8th of 7, Jul 08 2011
  

       [hippo], there are different religious enthusiasts spouting different things, as I'm sure you know. The thing I wrote is indeed claimed by some of them, so I specified "various" not "all".   

       [Twizz], the main point about "faith" is that it is also about Truth --and Truth is always, ALWAYS, associated with logic. As a simple example, consider faith regarding the existence of "Free Will" --the thing either exists or it doesn't, which should be a verifiable or falsifiable thing. Well, logically, Free Will and "causality" are at opposite ends of a spectrum. For Free Will to exist, there must be a way for some event to happen that is NOT some sort of consequence of a prior event; it is a "cause" that is not itself an "effect". And, as it happens, the Physics of Quantum Mechanics and "virtual particles in the vacuum" STRONGLY indicates (that is, it is supported by lots of experimental evidence) that the basement/foundation of the Universe is full of total and complete Randomness. I find it laugable that various religious enthusiasts don't like that idea (Einstein claimed "God does not play dice with the Universe"), even though it means that Free Will is thoroughly possible.   

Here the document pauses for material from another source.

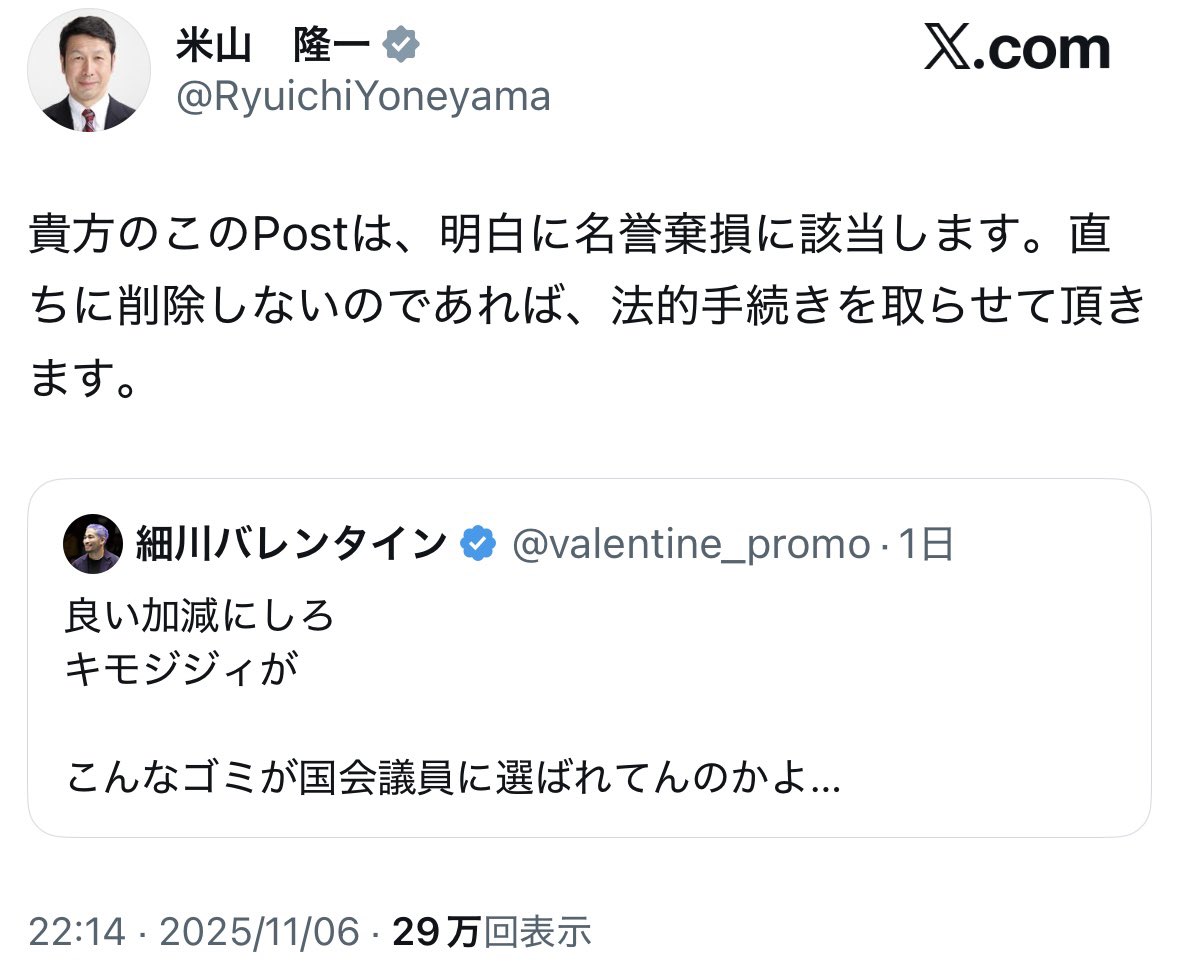The width and height of the screenshot is (1179, 970).
Task: Click the 22:14 post timestamp
Action: (77, 932)

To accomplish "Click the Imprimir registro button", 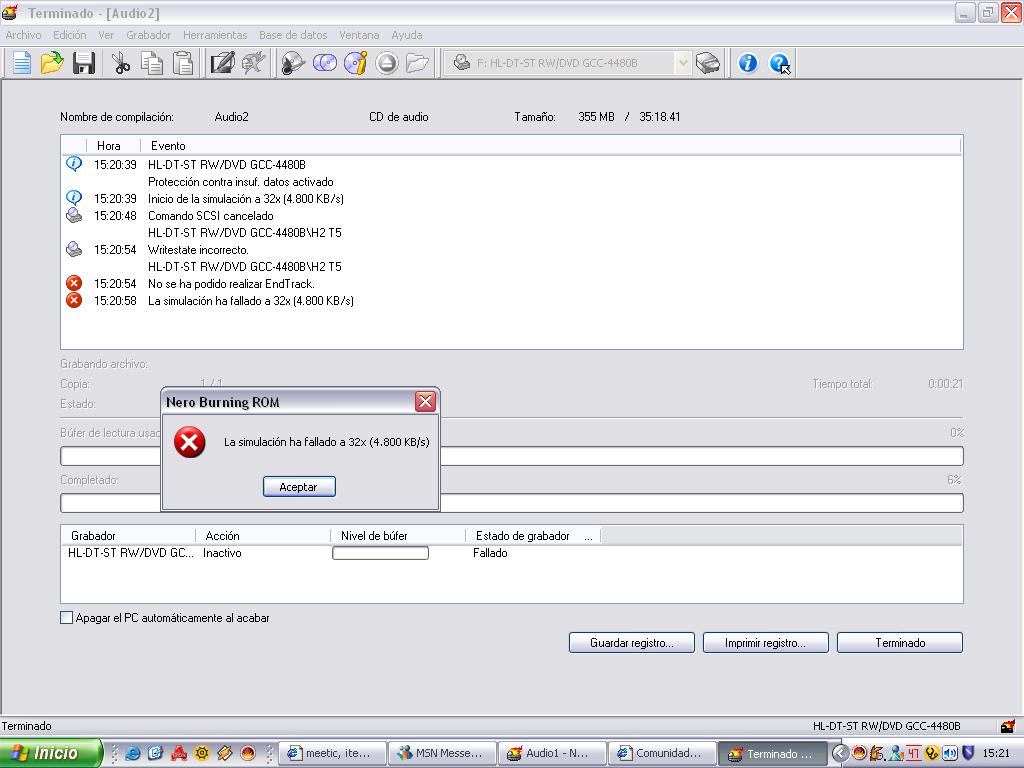I will pyautogui.click(x=765, y=643).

       [jutta], the halfbakery invention is the Idea that an appropriately arrogant person is not going to be able to reproduce, and therefore doesn't need any ordinary form of birth control. It was pointed out (and I agree) that such people can't actually expect their arrogance to be a kind of birth control; they need to be wanting offspring.
Vernon, Jul 08 2011
  

       a giant flowery waste of intellectual effort.
WcW, Jul 08 2011
  

       Going out on a limb here... Yes again.
The concept of an infinite multiverse allows for both free will and causality. It's all wave function.
Everything that can happen and has happened has already been written, (so to speak), in these multiple realities but along infinite branches determined by the choices made by each consciousness contained within them.
So the statement,
//there must be a way for some event to happen that is NOT some sort of consequence of a prior event//,
becomes entirely plausible if a consciousness is able to bounce between them.
  

       //various religious enthusiasts don't like that idea (Einstein claimed "God does not play dice with the Universe")// At least according to Richard Dawkins, Einstein was not a religious enthusiast; that quote is often misused to suggest that he was. Hence the proof of the existence of God - "Einstein believed in God. Do you really think you are smarter than Einstein?"
spidermother, Jul 09 2011
  

       Arrogance is an identity thing. Identity in humans needs conciousness which needs a brainstem. The need to reproduce is apparent in all organisms, so when does it become arrogance? We're back to identity. Regarding Cantor's stuff just do the square root of two, then imagine the sets of numbers in this and it become infinite providing the infinite with infinite (which is cool). If you want to engage God and his works in this, think of quantum entanglement and a particle affected here is matched/mirrored/twinned by a particle there and you've (after some muttering) explained the virgin birth. What a curious planet we live on!
fried dwight, Jul 09 2011
  

       [rcarty], since most religions each claim to be the One True Religion, it logically follows that all but one must be wrong (and all of them might be wrong). Therefore, POTENTIALLY, a lot of religious conversions are possible (and some do occasionally occur, even without such overt threatenings as occurred during, say, the Thirty Years' War).   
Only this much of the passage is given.